Clinical and genetic aspects of Mayer-Rokitansky-Küster-Hauser syndrome

Affiliations
Review

Clinical and genetic aspects of Mayer-Rokitansky-Küster-Hauser syndrome

Susanne Ledig et al. Med Genet. 2018.

Abstract

The Mayer-Rokitansky-Küster-Hauser (MRKH) syndrome [MIM 277000] is characterised by the absence of a uterus and vagina in otherwise phenotypically normal women with karyotype 46,XX. Clinically, the MRKH can be subdivided into two subtypes: an isolated or type I form can be delineated from a type II form, which is characterised by extragenital malformations. The so-called Müllerian hypoplasia, renal agenesis, cervicothoracic somite dysplasia (MURCS) association can be seen as the most severe phenotypic outcome. The MRKH syndrome affects at least 1 in 4000 to 5000 female new-borns. Although most of the cases are sporadic, familial clustering has also been described, indicating a genetic cause of the disease. However, the mode of inheritance is autosomal-dominant inheritance with reduced penetrance. High-resolution array-CGH and MLPA analysis revealed recurrent aberrations in different chromosomal regions such as TAR susceptibility locus in 1q21.1, chromosomal regions 16p11.2, and 17q12 and 22q11.21 microduplication and -deletion regions in patients with MRKH. Sequential analysis of the genes LHX1, TBX6 and RBM8A, which are located in chromosomal regions 17q12, 16p11.2 and 1q21.1, yielded in the detection of MRKH-associated mutations. In a subgroup of patients with signs of hyperandrogenaemia mutations of WNT4 have been found to be causative. Analysis of another member of the WNT family, WNT9B, resulted in the detection of some causative mutations in MRKH patients.

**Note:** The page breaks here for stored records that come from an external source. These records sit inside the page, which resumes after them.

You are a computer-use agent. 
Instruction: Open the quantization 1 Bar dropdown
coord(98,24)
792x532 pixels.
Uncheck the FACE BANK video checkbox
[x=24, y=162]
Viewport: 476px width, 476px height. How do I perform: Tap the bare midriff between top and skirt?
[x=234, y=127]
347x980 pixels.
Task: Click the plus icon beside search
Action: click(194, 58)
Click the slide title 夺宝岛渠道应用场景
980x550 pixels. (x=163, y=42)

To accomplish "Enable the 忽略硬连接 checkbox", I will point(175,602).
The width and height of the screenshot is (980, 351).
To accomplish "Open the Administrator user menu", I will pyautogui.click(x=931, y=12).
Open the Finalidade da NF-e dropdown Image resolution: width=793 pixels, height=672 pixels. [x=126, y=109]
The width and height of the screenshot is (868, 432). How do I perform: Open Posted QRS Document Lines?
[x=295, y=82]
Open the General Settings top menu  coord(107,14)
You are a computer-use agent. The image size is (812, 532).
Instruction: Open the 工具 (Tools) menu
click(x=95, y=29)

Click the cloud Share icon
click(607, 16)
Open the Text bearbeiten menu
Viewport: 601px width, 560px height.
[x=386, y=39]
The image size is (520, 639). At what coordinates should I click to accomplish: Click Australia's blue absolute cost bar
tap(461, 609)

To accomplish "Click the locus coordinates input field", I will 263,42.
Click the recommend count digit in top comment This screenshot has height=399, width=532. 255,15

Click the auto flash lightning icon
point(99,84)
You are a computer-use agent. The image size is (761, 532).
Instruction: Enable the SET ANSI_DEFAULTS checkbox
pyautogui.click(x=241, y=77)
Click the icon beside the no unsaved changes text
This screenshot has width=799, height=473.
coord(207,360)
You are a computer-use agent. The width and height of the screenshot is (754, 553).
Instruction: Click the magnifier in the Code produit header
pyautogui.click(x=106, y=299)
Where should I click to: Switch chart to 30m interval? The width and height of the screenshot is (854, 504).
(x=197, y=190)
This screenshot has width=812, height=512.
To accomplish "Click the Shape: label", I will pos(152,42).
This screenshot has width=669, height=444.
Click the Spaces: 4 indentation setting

Das Mayer-Rokitansky-Küster-Hauser (MRKH) Syndrom [MIM 277000] ist durch einen fehlenden Uterus und eine fehlende Vagina bei phänotypisch unauffälligen Frauen mit dem Karyotyp 46,XX gekennzeichnet. Klinisch werden beim MRKH 2 Subtypen unterteilt: die isolierte oder Typ I Form wird von der Typ II Form, bei der zusätzlich extragenitale Malformationen auftreten, unterschieden. Hierbei kann die sog. MURCS-Assoziation (MURCS: „Müllerian hypoplasia, renal agenesis, cervicothoracic somite dysplasia“) als schwerste phänotypische Ausprägung verstanden werden.Das MRKH tritt bei ca. einem von 4000 bis 5000 weiblichen Neugeborenen auf; die meisten Fälle kommen sporadisch vor. Das Auftreten einiger familiärer Fälle weist auf eine genetische Ursache mit autosomal-dominanter Vererbung und einer reduzierten Penetranz hin.Die Analyse von MRKH-Patientinnen mittels hochauflösender Array-CGH und MLPA führte zur Identifizierung rekurrierender Aberrationen in verschiedenen chromosomalen Regionen wie dem TAR-Suszeptibilitätslokus in 1q21.1, den Regionen 16p11.2 und 17q12 und der Mikroduplikations und –deletionsregion 22q11.21.In den Genen LHX1, TBX6 und RBM8A, die in den chromosomalen Regionen 17q12, 16p11.2, bzw. 1q21.1 lokalisiert sind, wurden zudem MRKH-assoziierte Mutationen nachgewiesen. Hingegen werden Mutationen des Gens WNT4 nur bei einer Subgruppe von Patientinnen mit zusätzlichen Androgenisierungserscheinungen detektiert. Interessanterweise konnten bei der Analyse eines weiteren Mitglieds der WNT-Familie, WNT9B, ebenfalls ursächliche Mutationen bei MRKH-Patientinnen gefunden werden.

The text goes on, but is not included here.